(Dataset content)
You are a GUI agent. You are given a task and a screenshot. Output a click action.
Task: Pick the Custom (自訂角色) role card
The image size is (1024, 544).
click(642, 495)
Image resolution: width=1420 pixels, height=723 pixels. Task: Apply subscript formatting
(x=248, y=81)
(End Dataset content)
Print the entire listing above once more, with nothing changed.

Exercise solution >>
You are a GUI agent. You are given a task and a screenshot. Output a click action.
Task: Pick the Custom (自訂角色) role card
The image size is (1024, 544).
click(642, 495)
Image resolution: width=1420 pixels, height=723 pixels. Task: Apply subscript formatting
(x=248, y=81)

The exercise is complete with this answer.